3 deaths I've dealt with

I hated him. 

He was annoying, he kept picking on me and stealing all our toys, but I put up with him because he was my cousin. He was always looking for trouble if it hadn't come looking for him first. I remember how the last straw for my elder brother was how he broke his skateboard in half.

One day, he disappeared. I didn't know where he went, nobody told me; it was so quiet without him around, and it felt strange. When I finally had the guts to ask my aunt where was he, she told me: "He's gone upstairs."

I, as a six-year-old, didn't know what it meant, but I recall how I actually pictured him floating in the sky and up above the clouds. I'd thought it was a pleasant thing, and I felt happy for him.

Only now more than a decade later do I understand, fixing together the pieces: my aunt's reminiscing to my eighteen-year-old-self, to that sentence she had said to me when I was a kid.
____

I barely knew who she was.

A long car trip in Malaysia, with my only friend being this bird in a birdcage, a little mechanical one that would chirp whenever I flipped the switch hidden in its feathers.
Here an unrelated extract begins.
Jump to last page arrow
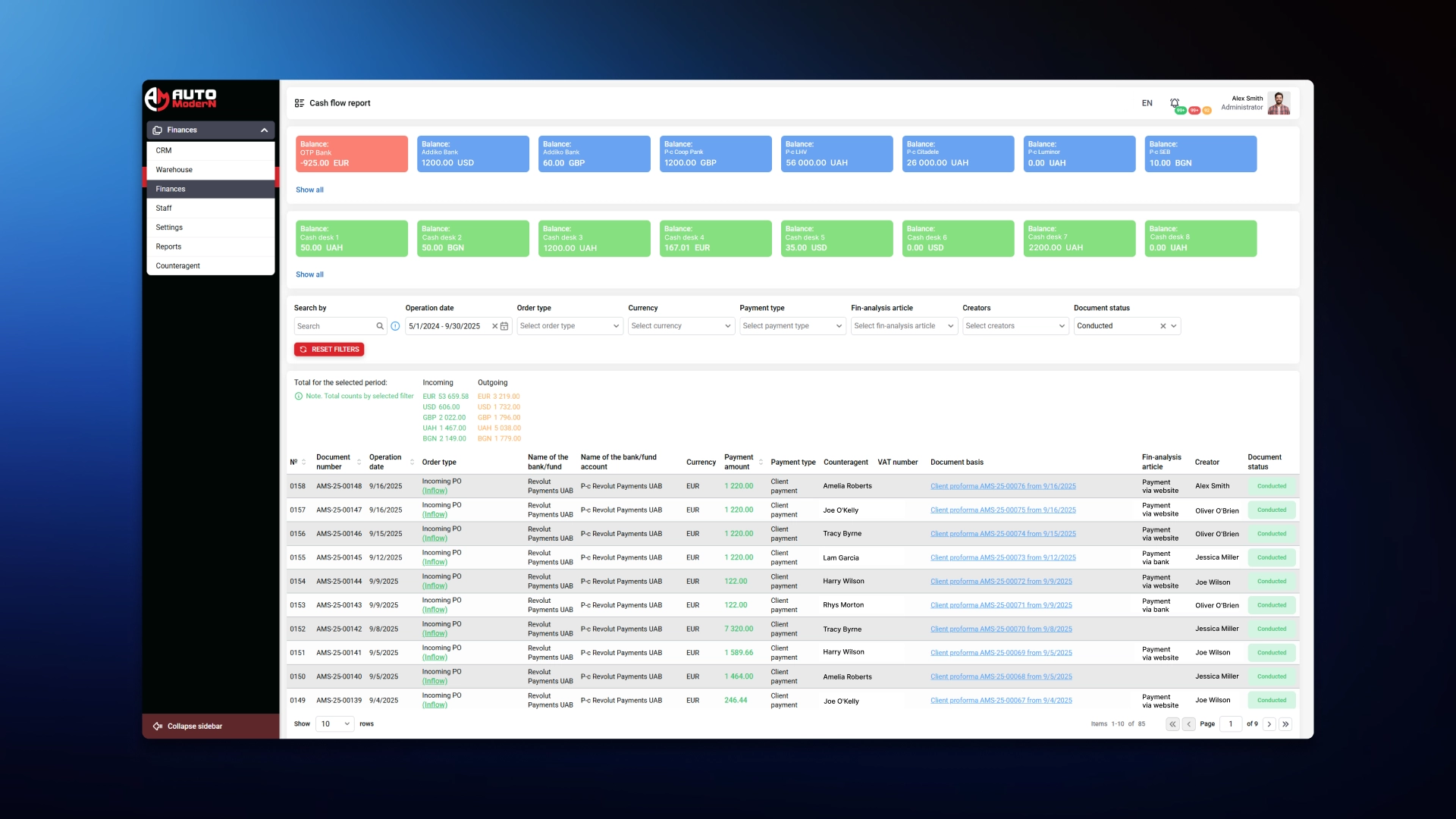 point(1285,724)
My mom was bringing us visiting. We visited the same hospital a few times, this memory focusing on a girl about twelve or so, sitting up in the hospital bed. She was pale and weak, but I was too young to be told what she was sick from.

On the last visit, she took a liking to my bird in the birdcage. She would stare longingly at it, and my mom eventually prompted me to offer it to her as a gift. I was a small child, I didn't know what kindness was, and I was selfish. I kept quiet and kept a sulk on my face as a way of saying no.

We no longer visited her. She passed away some time later, me still not knowing of what illness exactly.
____

I didn't get to say goodbye.

All my life, my grandmother's taken care of me. She knows everything about me, whereas I've only seen her life through the stories she tells me everyday.

She's the youngest among her siblings. She's also the most active and healthiest, always smiling to the relatives. Weddings are a frequent form of family gathering because of these many relatives. We would always spend a few nights in Johore to attend these, and I did enjoy meeting all the people I seldom see.

I never exactly talked to them but I recognised their faces, always ready to take the hands of the elderly to kiss as greeting and goodbye.

During a wedding in September of 2012, I met these many relatives as usual. I'd kiss the hands of her sister and brother, both of whom I know weren't even aware of what my name is.

However when me and my mom were leaving, I hadn't managed to kiss my grandmother's brother's hand. I remember how I realised when I was already in the car and looking at him in the distance. I recall how I shamelessly told myself; "Nevermind, next time, I won't forget to kiss his hand goodbye."

About 2 weeks later we got news that he'd passed away.
____

There'd been too many moments in my life where death came when least expected, when the last few moments with them were filled with regret. I'd be grateful that I've never gone through the passing of someone very close to me, but the above 3 incidents have never left my mind.

I should have gotten to know my cousin better,
I should have given the sick girl my birdcage,
I should have gone out of the car and kiss my granduncle's hand goodbye.

"Life is pleasant. Death is peaceful. It's the transition that's troublesome."